Nicole started to undo her belt. It was open and she undid the button on her jeans. The zipper slid down from the increasing pressure building inside her belly. She started rubbing it and eating at the same time. Frank had done so as well, and finished up his meal. Nicole was still working on her meal. She didn’t know if she could finish it and sort of enlisted Frank to help her. He went to her side of the booth and started rubbing her belly and helping her eat. This was so exciting to Frank and quickly noticed he was getting very turned on by this course of events. Her belly was very warm and hard. This was definitely due to her stuffing it. He wondered if she could fit more in there. 

“What are your thoughts on dessert?” Frank asked this and looked deep and caringly into Nicole’s eyes.

“If it’s as good as the normal meal was bring it on. But I think I’ll definitely need your help finishing it. Let’s get one and share it.”

_Oh my I’m so stuffed, but the food is so good. Frank’s hands were so warm and caring. He caressed my tummy so gingerly. I think I’m a little wet. I hope I can even take a bite out of the dessert._ 

They ordered a slice of French Chocolate Mousse Cake. It was incredibly rich and delicious. They ate and rubbed each other’s swollen bellies. When they were done they gazed into each others eyes and kissed. It was the kind of kiss that leaves you in a daze afterward. It might have been from all the food, or the complete chemistry these two were having. 

_He’s such a good passionate kisser. Oh and his belly is so soft and warm. I think I’m in love here.

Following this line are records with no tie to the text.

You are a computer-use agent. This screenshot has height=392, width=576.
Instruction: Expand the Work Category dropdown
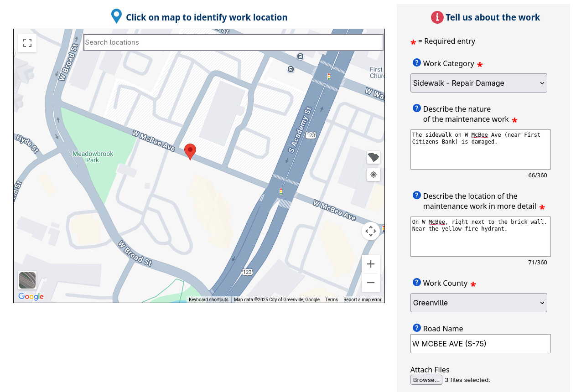pos(478,83)
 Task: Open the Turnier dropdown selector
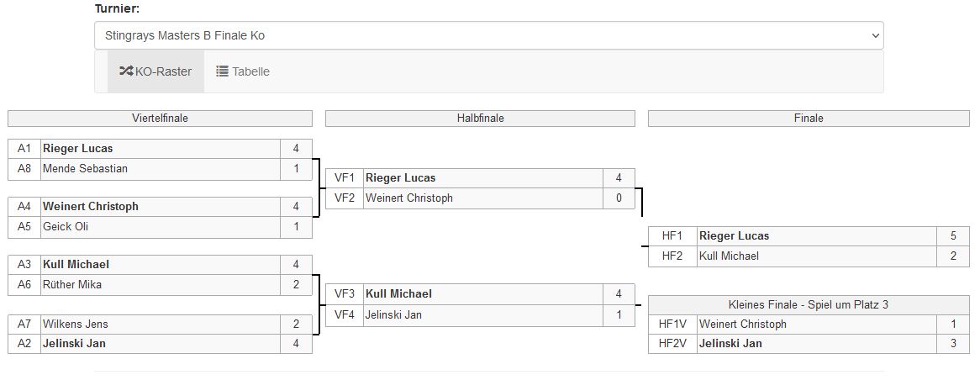pyautogui.click(x=488, y=35)
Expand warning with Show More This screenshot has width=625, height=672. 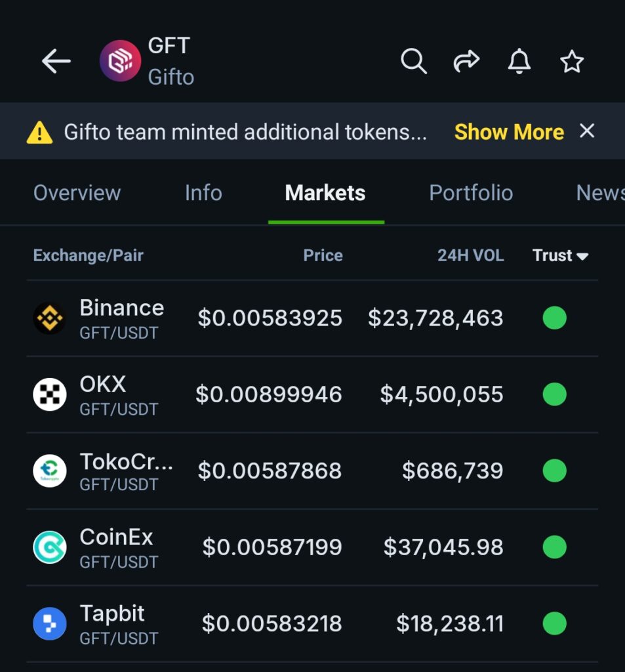509,131
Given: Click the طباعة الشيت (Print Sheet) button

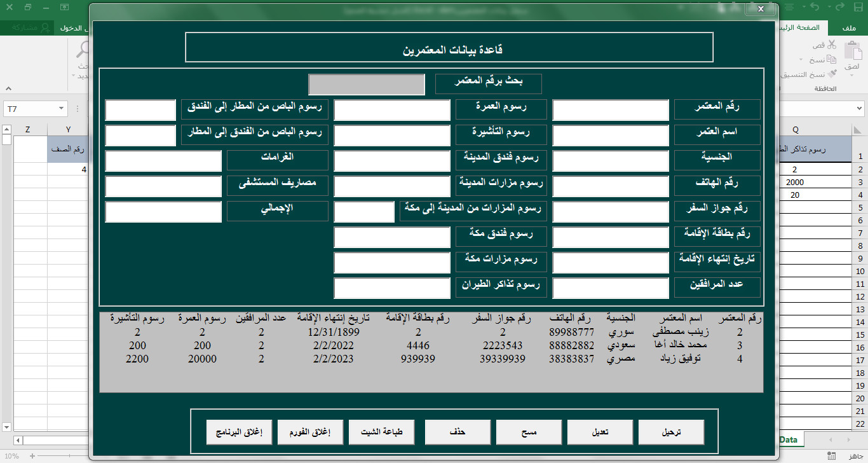Looking at the screenshot, I should (x=381, y=432).
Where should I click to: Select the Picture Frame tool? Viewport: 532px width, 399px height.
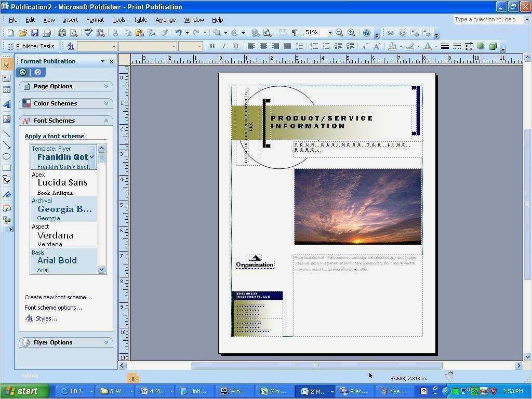(x=7, y=117)
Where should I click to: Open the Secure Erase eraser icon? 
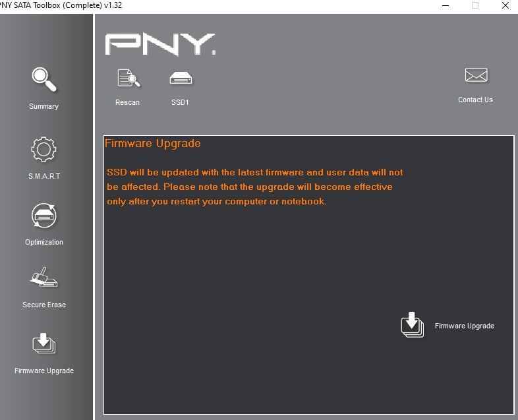44,279
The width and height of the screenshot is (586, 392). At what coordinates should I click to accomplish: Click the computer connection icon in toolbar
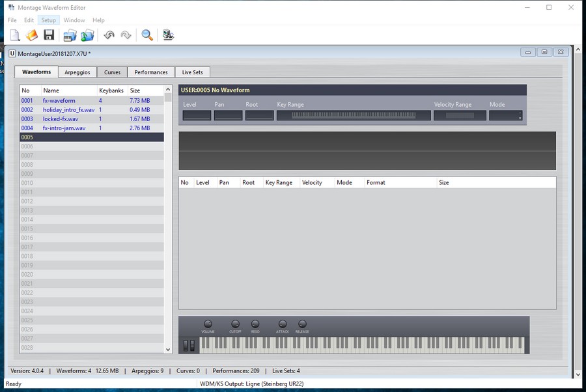168,35

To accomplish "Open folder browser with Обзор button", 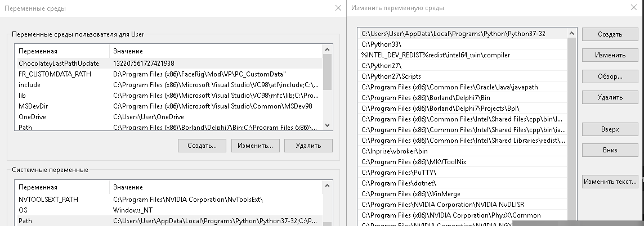I will tap(610, 76).
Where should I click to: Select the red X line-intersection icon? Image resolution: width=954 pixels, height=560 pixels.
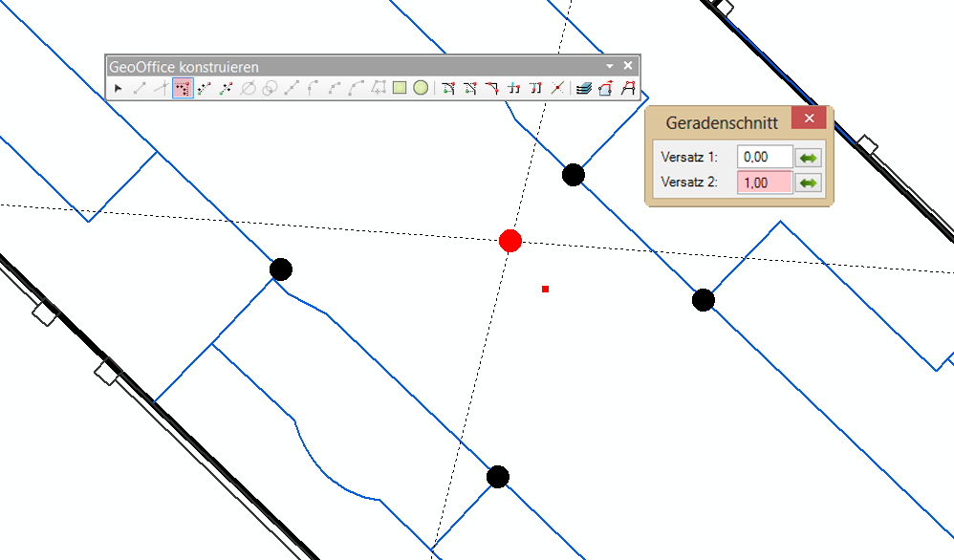(558, 89)
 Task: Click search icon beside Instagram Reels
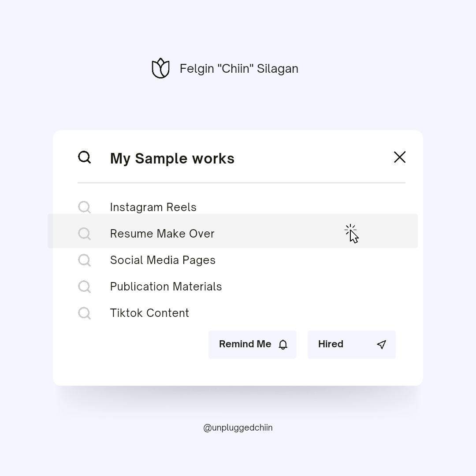(84, 207)
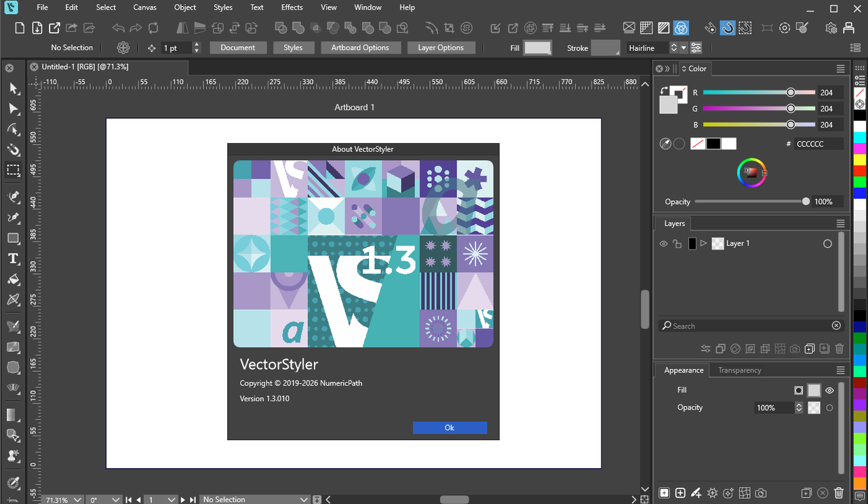Toggle Fill visibility in Appearance panel
Viewport: 868px width, 504px height.
(x=829, y=390)
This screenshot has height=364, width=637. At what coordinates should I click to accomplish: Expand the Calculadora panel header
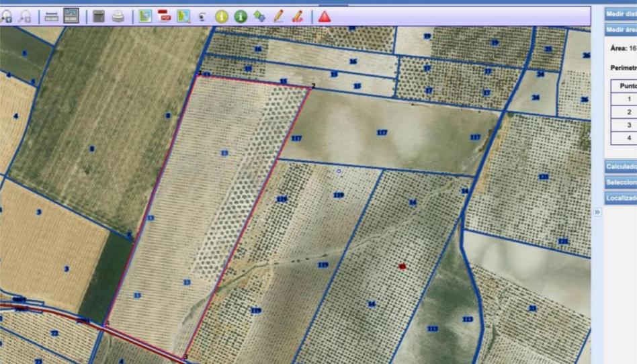(x=620, y=167)
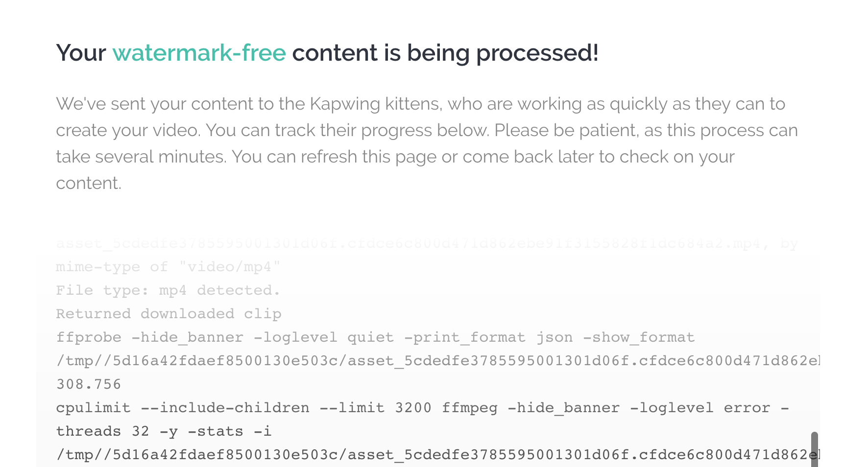Select the "File type: mp4 detected." log line
Image resolution: width=868 pixels, height=467 pixels.
pos(168,290)
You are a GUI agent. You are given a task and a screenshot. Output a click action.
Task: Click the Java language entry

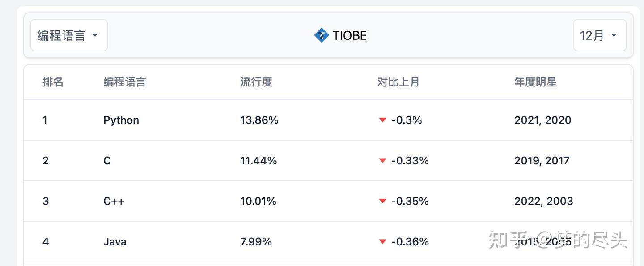click(x=115, y=242)
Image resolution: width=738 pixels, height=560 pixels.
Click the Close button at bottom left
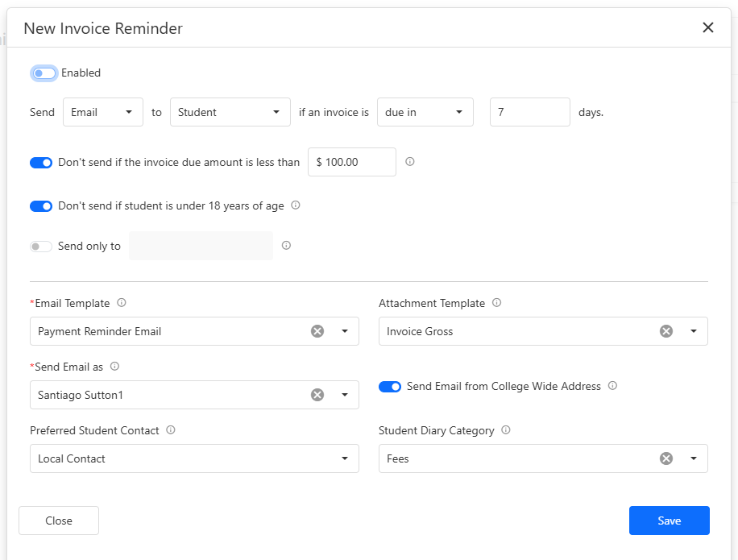(x=59, y=521)
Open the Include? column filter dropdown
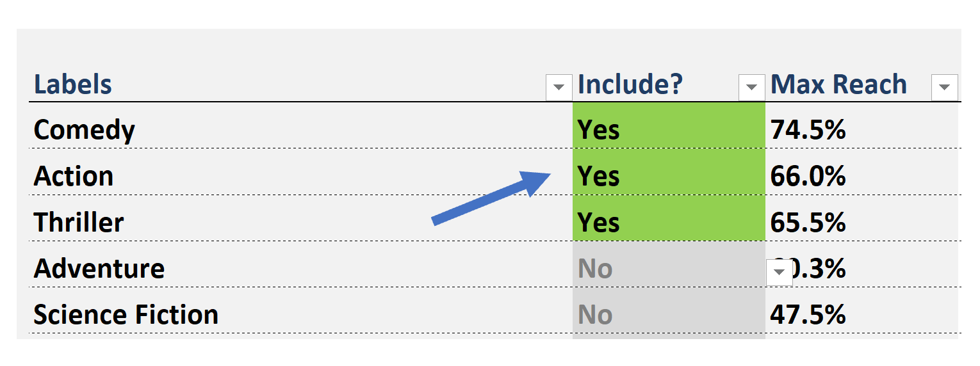Viewport: 980px width, 366px height. 751,87
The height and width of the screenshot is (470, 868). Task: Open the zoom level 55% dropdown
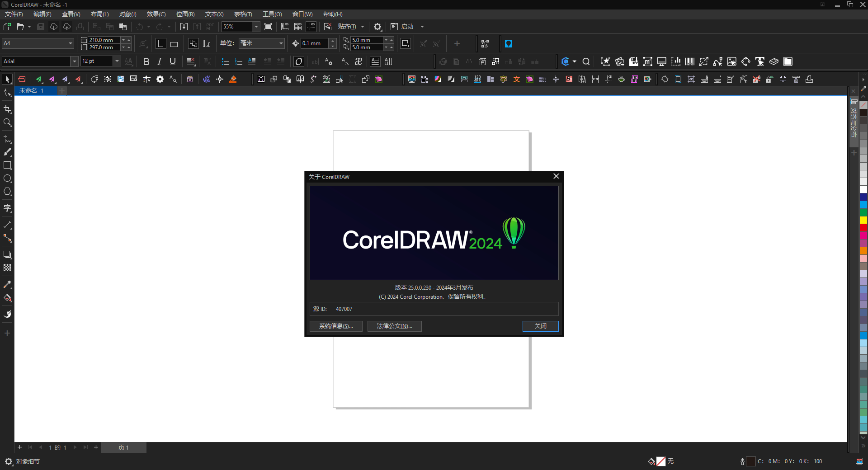(256, 27)
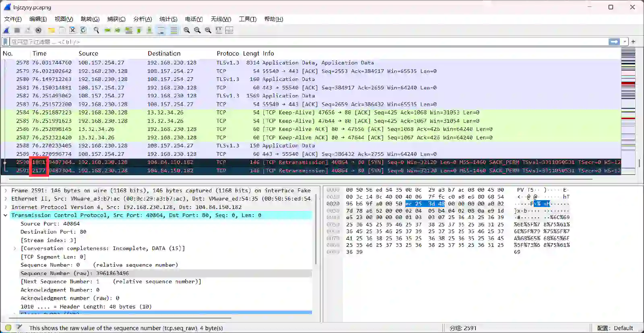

I just love this stuffed feeling. But I can’t do this all the time. My baby certainly doesn’t want to have a porker on his hands._

_Wow, she’s so beautiful in every way. That kiss was great. She seemed to really be into my belly. I wonder if she likes bigger guys. In any event, I sure like her. I’m stuffed, I don’t know if I can move to get up and leave._

After a few minutes of kissing tenderly and letting their stomachs digest then buttoned up their pants and belts, paid, and left. The walk back was not fun at all. At least it wasn’t far. They finally got to Frank’s apartment and they nearly collapsed on the floor and undid their pants again just as quick. They both let out soft moans of pain and happiness. It hurt a little but it was such a wonderful feeling. One thing was for certain, they were enjoying each other. 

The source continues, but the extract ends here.